ENTRIES SHOWN Block Start
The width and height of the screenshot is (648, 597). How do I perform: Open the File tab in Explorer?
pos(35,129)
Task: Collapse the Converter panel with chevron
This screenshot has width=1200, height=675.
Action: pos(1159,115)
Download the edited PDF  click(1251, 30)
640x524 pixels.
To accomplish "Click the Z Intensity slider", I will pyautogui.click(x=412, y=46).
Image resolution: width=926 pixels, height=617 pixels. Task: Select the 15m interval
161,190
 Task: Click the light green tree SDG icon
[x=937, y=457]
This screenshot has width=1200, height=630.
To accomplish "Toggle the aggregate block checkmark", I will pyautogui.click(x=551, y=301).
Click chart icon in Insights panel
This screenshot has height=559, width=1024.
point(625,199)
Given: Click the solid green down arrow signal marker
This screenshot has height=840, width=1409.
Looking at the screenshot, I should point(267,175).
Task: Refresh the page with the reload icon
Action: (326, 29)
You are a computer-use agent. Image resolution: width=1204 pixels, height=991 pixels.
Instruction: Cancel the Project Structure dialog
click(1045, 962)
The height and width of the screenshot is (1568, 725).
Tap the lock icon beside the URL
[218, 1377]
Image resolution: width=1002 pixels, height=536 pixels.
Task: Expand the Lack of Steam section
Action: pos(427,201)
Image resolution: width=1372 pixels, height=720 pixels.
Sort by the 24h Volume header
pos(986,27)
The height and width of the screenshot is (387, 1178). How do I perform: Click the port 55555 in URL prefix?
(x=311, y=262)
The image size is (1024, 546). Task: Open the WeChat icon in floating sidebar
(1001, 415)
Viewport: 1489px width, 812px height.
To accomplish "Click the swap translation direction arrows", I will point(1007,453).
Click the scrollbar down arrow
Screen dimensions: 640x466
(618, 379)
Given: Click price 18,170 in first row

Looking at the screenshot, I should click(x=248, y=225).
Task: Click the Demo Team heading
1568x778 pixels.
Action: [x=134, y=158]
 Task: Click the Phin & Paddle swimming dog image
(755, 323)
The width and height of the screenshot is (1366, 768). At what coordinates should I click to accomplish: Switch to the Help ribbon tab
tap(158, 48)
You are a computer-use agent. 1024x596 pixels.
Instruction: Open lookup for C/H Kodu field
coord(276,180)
ENTRIES SHOWN Block End
**WORK TO BE COMPLETED:** Wherever a line in the data above holds the word "computer", copy that line.

**OUTPUT:**
You are a computer-use agent. Image resolution: width=1204 pixels, height=991 pixels.
You are a computer-use agent. 1024x596 pixels.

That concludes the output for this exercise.